I’m begging you. I will not ask you to do anything else for the rest of the year, I promise. I just need you to run for president and save America from Biden-Trump 2.0. We suffered through it in 2020 and, unless something drastically changes, we are going to suffer through it again in 2024.
That’s why I’m pleading with you to please, please, please run for president.
Okay, perhaps you are saying to yourself, “I do not like to run. Running is bad for my knees. Can I walk for president?”
Yes, you can walk for president! Have you seen Biden or Trump do any actual running? When Trump had a cold last month, even his nose was walking.

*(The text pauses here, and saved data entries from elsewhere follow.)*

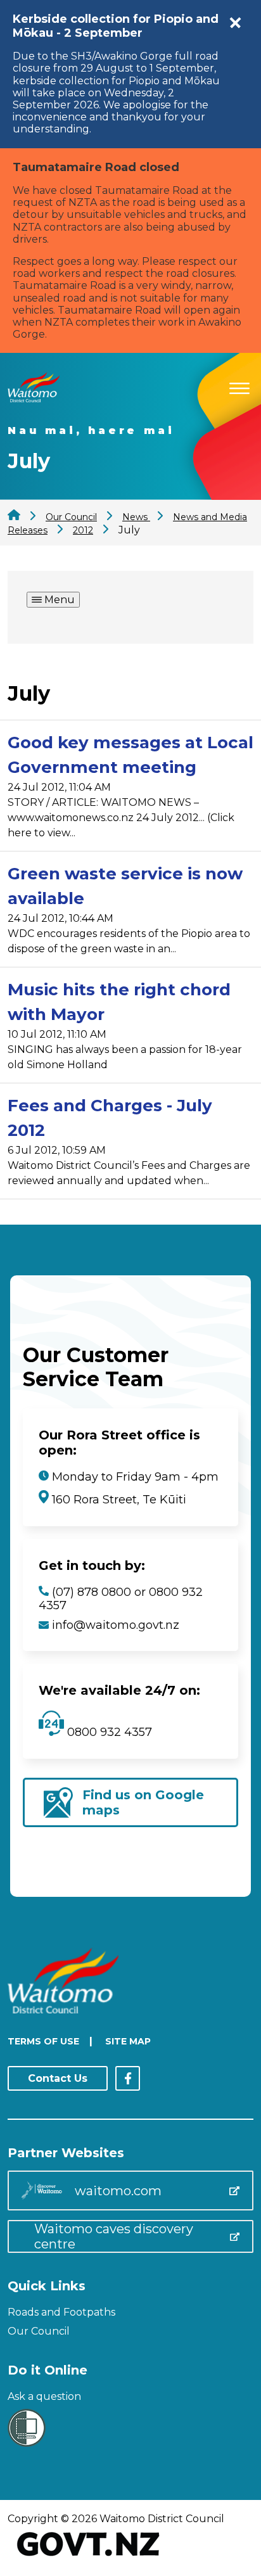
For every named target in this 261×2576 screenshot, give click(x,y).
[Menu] (239, 386)
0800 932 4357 (108, 1732)
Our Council (39, 2331)
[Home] (34, 399)
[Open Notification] (235, 22)
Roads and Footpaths (61, 2312)
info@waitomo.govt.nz (115, 1625)
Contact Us (57, 2078)
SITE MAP (128, 2041)
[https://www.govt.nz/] (88, 2557)
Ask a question (44, 2396)
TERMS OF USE (43, 2041)
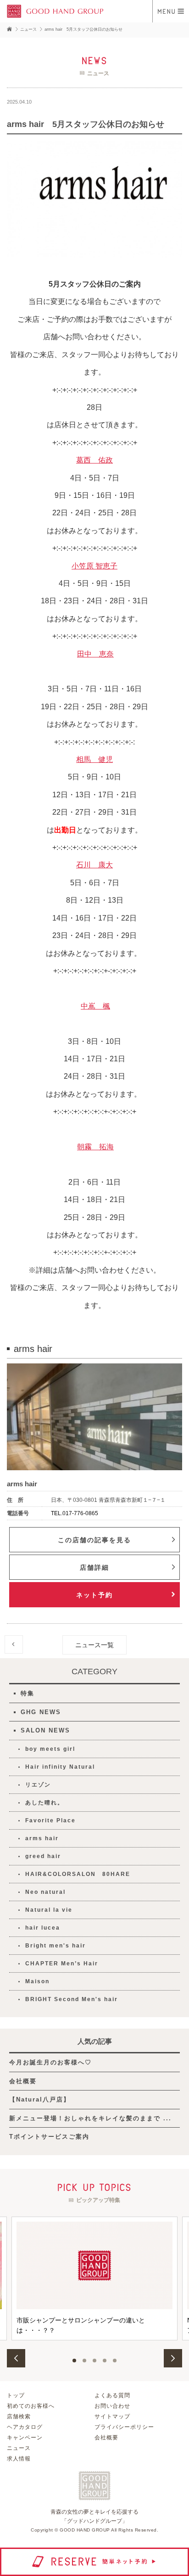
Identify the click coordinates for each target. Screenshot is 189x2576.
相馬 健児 (94, 759)
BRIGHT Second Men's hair (71, 1999)
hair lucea (42, 1928)
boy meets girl (50, 1749)
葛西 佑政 (94, 460)
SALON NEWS (45, 1730)
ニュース (19, 2448)
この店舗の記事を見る (94, 1540)
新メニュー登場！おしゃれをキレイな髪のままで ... (90, 2118)
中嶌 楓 (95, 1006)
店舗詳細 (94, 1567)
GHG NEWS (41, 1712)
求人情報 (19, 2458)
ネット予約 (94, 1595)
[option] (94, 2278)
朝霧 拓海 (95, 1147)
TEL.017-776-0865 (74, 1513)
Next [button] (173, 2358)
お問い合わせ (112, 2406)
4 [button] (104, 2360)
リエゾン (38, 1785)
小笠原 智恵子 (94, 566)
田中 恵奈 (95, 654)
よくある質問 (112, 2395)
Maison (37, 1981)
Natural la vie (48, 1910)
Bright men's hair (55, 1945)
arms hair (42, 1838)
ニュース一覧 (94, 1645)
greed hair (43, 1856)
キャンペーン (25, 2437)
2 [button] (84, 2360)
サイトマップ (112, 2416)
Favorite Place (50, 1820)
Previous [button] (16, 2358)
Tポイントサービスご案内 (49, 2136)
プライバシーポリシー (124, 2427)
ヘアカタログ (25, 2427)
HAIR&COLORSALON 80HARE (77, 1874)
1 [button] (74, 2360)
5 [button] (115, 2360)
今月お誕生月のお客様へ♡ (50, 2062)
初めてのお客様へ (31, 2406)
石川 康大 (94, 865)
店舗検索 (19, 2416)
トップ (16, 2395)
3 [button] (94, 2360)
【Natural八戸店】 (39, 2099)
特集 (27, 1693)
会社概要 (23, 2081)
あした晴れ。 (44, 1802)
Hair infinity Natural (60, 1767)
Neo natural (45, 1892)
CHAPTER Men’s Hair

Okay, perhaps you are saying to yourself, “I emigrated from China. I do not have an American birth certificate. Can I run for president?”
Yes, you can run for president! All you need is Adobe Photoshop and a good printer. Desperate times call for desperate measures. Does it really matter where you were born as long as you love America and pledge allegiance to the Golden Arches?
Okay, perhaps you are saying to yourself, “I’ve been a receptionist most of my life. I would love to try a second career, but I am 65. Am I too young to run for president?”
No, you are not too young to run for president! You can be as young as 35 and still run for president. At 65, you are the perfect age to run. You’ve got so many downward slopes to enjoy. It’s one of the benefits of being over the hill.
Please stop looking for excuses to not run for president. Too young, too old; too small, too tall; too broke, too woke. None of this matters. What matters is that you care about your fellow Americans and don’t want them to suffer through Biden-Trump 2.0.
Yes, I know there are other candidates. But do you know how far behind they are in the race? If this were a marathon — a 26-mile race — Trump would be at Mile 25, heading rapidly toward the finish line, while the rest of the field — Nikki Haley, Vivek Ramaswamy, Asa Hutchinson, etc. — would be at Mile 3, trying their best to find the shortcut that Trump used.
America has a population of 332 million people. Surely we can find enough good people to run for president. For my part, I’m trying to recruit anyone I meet, including my retired neighbor Ron.
Me: “Hi Ron. How would you like to run for president?”
Ron: “President? You think I could?”
Me: “Yes, of course. The Republican Party needs you.”
Ron: “But I’m not good at lying.”
Me: “You don’t have to be good at lying.”
Ron: “I’ve never cheated on my wife.”
Me: “You don’t have to cheat on your wife.”
Ron: “I love people of all races.”
Me: “You don’t have to tell anyone that.”
I wasn’t able to persuade Ron, but perhaps I can persuade you.
If you are a doctor, think of the prescriptions you can write for America’s ailing healthcare system.
If you are an electrician, think of the crowds you can electrify with your speeches.
If you are a rancher, think of the animals you can corral in Congress.
Someone needs to save America — and it could be YOU!
If you are 90 years old and sitting around at home, wondering what to do for the rest of your life, I have a suggestion: Please walk for president. Your country needs you!